Para pejabat mengatakan bahwa kemungkinan akan memakan biaya hingga Rs 15 crore untuk menghilangkan buku izin Bhu Patta tanpa foto Jagan dan batu pembatas yang diukir oleh Jagan. “Lakh batu granit yang akan dipindahkan akan digunakan untuk keperluan lain,” kata seorang pejabat.
Juru bicara YSRCP dan mantan menteri Ambati Rambabu menuduh TDP dan Naidu membuat tuduhan palsu. “Survei tanah dilakukan dengan sangat ilmiah dan memiliki teknologi untuk memastikan penandaan tanah dengan sangat tepat. TDP mendukung survei tanah YSRCP namun berbalik arah dan menentangnya.

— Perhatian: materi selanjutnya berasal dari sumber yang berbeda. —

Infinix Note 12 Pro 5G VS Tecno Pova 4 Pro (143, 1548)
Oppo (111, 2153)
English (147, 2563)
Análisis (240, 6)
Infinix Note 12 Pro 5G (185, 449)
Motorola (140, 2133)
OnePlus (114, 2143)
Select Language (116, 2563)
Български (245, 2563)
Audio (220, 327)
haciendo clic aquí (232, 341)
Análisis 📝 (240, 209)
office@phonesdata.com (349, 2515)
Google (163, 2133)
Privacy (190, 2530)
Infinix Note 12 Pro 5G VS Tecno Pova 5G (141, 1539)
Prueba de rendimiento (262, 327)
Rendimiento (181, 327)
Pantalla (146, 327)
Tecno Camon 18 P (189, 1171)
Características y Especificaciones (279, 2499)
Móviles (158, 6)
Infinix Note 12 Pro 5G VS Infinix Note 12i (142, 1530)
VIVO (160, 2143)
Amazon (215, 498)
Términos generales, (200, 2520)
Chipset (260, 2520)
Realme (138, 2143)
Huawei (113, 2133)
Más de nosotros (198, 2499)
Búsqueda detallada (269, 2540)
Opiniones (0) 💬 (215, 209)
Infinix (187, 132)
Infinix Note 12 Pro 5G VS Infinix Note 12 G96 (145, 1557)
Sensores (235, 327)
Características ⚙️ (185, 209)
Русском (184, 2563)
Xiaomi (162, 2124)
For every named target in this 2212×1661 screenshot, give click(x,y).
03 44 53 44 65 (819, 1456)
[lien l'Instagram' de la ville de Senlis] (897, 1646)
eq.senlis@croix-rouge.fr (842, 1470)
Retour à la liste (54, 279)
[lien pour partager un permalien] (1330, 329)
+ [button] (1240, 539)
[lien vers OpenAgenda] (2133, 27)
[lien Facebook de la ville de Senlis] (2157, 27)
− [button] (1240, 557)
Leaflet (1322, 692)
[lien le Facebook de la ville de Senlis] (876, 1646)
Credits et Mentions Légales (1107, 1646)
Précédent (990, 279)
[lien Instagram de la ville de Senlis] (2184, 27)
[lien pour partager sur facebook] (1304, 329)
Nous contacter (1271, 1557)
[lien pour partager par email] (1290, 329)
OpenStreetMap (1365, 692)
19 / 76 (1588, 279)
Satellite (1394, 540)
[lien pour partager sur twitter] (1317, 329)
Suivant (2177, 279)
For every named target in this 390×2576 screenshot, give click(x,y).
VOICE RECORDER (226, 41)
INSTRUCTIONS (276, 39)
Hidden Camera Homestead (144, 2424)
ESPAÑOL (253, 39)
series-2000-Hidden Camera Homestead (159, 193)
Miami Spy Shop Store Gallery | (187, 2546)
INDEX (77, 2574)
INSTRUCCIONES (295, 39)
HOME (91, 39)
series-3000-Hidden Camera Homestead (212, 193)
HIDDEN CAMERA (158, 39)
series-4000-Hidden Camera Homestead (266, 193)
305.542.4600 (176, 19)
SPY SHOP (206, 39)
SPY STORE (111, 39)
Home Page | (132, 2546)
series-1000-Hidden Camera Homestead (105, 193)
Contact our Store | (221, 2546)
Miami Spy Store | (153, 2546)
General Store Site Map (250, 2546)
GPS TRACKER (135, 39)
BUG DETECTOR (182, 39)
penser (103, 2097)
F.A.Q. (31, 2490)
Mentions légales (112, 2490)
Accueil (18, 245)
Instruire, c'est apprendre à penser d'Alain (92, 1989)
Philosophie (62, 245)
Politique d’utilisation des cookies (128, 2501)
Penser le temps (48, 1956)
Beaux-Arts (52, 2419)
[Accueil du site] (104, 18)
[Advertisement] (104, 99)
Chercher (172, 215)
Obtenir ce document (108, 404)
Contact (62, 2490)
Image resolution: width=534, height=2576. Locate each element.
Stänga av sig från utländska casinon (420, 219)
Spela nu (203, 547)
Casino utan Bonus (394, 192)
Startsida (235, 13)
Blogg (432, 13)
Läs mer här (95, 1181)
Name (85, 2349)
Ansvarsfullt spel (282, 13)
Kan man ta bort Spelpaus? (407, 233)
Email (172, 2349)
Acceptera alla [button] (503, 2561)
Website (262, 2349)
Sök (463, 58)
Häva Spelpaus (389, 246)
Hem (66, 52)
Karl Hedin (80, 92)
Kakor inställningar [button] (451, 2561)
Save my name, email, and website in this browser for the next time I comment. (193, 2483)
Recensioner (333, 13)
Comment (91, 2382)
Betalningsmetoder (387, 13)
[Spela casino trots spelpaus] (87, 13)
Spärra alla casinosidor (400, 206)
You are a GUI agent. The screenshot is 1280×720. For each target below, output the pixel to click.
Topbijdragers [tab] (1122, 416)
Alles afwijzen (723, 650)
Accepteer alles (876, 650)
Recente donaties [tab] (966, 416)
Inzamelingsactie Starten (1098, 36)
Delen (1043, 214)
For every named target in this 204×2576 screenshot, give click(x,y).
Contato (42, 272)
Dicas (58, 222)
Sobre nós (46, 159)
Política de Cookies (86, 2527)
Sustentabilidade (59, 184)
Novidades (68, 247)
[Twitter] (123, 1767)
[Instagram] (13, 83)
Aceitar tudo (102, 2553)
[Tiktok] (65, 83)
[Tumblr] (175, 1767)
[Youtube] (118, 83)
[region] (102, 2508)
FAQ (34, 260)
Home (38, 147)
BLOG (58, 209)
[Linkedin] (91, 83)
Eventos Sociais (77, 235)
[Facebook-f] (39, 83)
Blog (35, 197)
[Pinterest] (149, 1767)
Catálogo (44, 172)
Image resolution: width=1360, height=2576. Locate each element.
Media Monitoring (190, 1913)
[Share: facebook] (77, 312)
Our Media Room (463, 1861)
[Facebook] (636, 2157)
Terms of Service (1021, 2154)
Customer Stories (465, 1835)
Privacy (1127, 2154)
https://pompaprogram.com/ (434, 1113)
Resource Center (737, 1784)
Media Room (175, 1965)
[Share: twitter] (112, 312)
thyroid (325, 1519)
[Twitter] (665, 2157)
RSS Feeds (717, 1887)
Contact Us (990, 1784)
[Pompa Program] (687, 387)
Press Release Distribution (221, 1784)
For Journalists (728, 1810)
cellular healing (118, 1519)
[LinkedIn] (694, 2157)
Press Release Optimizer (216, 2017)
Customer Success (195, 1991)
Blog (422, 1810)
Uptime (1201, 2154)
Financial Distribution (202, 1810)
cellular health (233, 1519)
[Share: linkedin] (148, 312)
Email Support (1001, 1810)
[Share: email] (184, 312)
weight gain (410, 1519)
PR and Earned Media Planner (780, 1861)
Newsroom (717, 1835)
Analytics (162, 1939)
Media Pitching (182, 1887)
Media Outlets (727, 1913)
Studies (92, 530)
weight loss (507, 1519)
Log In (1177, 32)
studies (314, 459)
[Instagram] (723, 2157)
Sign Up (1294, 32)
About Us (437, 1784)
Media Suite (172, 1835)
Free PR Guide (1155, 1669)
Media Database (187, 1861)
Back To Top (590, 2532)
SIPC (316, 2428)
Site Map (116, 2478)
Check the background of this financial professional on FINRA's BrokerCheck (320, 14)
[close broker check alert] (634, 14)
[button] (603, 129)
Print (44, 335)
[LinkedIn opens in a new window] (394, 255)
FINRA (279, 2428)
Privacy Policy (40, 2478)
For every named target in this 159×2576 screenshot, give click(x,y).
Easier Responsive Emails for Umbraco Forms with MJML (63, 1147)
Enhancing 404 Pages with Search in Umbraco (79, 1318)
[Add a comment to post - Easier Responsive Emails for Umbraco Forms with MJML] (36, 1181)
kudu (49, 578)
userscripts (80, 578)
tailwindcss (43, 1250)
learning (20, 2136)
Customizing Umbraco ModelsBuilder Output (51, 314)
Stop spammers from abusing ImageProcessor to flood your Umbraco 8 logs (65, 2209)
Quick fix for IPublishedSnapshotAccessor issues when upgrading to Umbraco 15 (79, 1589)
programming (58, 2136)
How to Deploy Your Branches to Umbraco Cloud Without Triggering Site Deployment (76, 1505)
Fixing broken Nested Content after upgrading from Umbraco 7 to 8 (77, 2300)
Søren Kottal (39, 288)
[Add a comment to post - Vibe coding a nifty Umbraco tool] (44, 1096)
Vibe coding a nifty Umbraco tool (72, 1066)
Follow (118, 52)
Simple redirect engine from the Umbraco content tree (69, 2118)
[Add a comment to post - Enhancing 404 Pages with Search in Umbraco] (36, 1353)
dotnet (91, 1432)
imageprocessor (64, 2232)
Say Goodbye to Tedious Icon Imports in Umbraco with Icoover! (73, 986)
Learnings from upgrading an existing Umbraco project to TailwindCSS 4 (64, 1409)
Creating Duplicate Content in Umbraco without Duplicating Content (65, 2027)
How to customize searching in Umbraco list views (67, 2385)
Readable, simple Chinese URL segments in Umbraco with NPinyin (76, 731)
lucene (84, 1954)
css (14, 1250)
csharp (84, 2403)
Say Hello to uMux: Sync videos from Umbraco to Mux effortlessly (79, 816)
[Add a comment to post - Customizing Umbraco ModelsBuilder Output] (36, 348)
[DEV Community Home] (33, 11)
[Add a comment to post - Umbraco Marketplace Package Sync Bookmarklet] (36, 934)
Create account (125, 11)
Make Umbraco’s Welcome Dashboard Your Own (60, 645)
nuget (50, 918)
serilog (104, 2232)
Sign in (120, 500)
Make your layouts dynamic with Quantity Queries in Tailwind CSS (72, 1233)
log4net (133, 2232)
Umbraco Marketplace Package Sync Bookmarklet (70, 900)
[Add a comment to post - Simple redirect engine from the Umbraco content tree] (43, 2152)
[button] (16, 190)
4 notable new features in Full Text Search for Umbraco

Bahkan saat ini mereka mundur dari penolakannya dengan mengatakan akan melakukan survei lagi, artinya ini merupakan kelanjutan dari apa yang telah dimulai oleh pemerintahan YSRCP,” ujarnya.
Pada bulan Oktober 2020, setelah NITI Aayog, lembaga pemikir kebijakan Pusat, merekomendasikan penerapan Undang-Undang Sertifikasi Tanah di semua negara bagian, Andhra Pradesh menjadi salah satu negara bagian pertama yang melakukan survei tanah untuk menerapkannya. Berdasarkan undang-undang yang sudah tidak berlaku lagi, semua tanah dan harta tak bergerak harus didaftarkan pada lembaga pemerintah, setelah itu hak abadi dikeluarkan. Undang-undang tersebut juga mengatur sistem baru untuk penyelesaian sengketa properti secara cepat dengan membentuk pengadilan.
Setelah undang-undang tersebut berlaku, banyak pemilik properti yang keberatan dengan praktik survei tanah menggunakan drone dan geotagging, sehingga menimbulkan perselisihan dan perselisihan. Selama kampanye pemilu, Naidu dan sekutunya, ketua Partai Janasena K. Pawan Kalyan, menuduh YSRCP berusaha merambah lahan berdasarkan hukum. Dalam pertemuan publiknya, Naidu mengatakan bahwa proses survei tanah penuh dengan ketidaksesuaian dan masyarakat yang bersangkutan secara teknis tidak memenuhi syarat untuk melakukan survei tersebut.